##### MATERIAL

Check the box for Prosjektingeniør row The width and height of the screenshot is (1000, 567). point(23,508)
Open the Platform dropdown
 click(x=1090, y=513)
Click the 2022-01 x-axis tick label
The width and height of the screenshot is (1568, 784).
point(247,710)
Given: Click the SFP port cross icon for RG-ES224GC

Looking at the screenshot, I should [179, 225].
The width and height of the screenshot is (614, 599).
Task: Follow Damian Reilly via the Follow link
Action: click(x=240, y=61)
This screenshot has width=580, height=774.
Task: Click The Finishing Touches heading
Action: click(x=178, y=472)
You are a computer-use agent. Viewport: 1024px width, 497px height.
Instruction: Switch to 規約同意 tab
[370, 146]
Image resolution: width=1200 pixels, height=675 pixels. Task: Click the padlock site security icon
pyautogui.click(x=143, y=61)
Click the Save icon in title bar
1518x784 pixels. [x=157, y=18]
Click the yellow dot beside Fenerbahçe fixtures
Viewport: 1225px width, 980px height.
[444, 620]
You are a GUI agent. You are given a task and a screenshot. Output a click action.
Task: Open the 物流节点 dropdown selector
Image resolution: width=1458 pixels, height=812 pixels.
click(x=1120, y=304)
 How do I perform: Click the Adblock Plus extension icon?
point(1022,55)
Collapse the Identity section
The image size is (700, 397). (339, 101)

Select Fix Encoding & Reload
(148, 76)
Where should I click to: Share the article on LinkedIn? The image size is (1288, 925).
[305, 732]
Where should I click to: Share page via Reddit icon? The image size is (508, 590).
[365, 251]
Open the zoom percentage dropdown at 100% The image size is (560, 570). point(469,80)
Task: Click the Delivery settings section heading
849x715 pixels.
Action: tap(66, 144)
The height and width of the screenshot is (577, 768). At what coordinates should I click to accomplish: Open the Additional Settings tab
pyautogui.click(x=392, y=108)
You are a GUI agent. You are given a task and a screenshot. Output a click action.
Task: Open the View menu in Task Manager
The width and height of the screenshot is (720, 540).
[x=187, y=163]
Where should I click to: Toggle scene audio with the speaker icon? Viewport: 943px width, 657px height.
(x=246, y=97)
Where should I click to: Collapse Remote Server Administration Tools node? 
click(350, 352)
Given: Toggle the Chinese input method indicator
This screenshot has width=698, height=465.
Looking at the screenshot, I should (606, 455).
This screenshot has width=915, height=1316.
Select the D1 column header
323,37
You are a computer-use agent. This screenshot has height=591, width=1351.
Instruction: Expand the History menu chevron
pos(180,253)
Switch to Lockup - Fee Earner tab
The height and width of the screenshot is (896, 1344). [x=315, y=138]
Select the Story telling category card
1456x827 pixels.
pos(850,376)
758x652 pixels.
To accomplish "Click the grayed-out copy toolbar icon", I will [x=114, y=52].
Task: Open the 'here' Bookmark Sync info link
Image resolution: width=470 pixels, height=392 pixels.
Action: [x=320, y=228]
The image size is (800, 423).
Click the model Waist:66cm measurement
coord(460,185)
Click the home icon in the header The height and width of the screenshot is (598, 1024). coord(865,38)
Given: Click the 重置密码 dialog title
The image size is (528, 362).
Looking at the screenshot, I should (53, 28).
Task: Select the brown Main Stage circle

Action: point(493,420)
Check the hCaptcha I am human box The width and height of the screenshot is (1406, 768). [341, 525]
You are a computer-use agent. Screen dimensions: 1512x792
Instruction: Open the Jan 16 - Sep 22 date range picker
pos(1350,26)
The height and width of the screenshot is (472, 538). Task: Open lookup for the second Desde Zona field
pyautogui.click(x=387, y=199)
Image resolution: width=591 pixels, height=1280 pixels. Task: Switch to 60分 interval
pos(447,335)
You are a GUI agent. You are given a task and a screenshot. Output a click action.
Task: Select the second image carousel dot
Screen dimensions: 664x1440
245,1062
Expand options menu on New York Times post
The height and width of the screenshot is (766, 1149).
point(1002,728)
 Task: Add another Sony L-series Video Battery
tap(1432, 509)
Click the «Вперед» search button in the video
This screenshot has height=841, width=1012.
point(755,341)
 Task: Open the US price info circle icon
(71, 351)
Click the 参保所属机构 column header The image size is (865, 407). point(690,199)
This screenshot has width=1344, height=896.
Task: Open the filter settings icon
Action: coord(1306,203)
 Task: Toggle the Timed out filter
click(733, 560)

##########

● GOAL OF THE EXERCISE
Reproduce the listing lines from the one containing "The height and width of the screenshot is (577, 768)." through the one containing "pos(850,376)", inclusive, swapping "speaker icon" for "volume icon" and changing nothing else.

● FINAL ANSWER
The height and width of the screenshot is (577, 768). At what coordinates should I click to accomplish: Open the Additional Settings tab
pyautogui.click(x=392, y=108)
You are a GUI agent. You are given a task and a screenshot. Output a click action.
Task: Open the View menu in Task Manager
The width and height of the screenshot is (720, 540).
[x=187, y=163]
Where should I click to: Toggle scene audio with the volume icon? Viewport: 943px width, 657px height.
(x=246, y=97)
Where should I click to: Collapse Remote Server Administration Tools node? 
click(350, 352)
Given: Toggle the Chinese input method indicator
This screenshot has width=698, height=465.
Looking at the screenshot, I should (606, 455).
This screenshot has width=915, height=1316.
Select the D1 column header
323,37
You are a computer-use agent. This screenshot has height=591, width=1351.
Instruction: Expand the History menu chevron
pos(180,253)
Switch to Lockup - Fee Earner tab
The height and width of the screenshot is (896, 1344). [x=315, y=138]
Select the Story telling category card
1456x827 pixels.
pos(850,376)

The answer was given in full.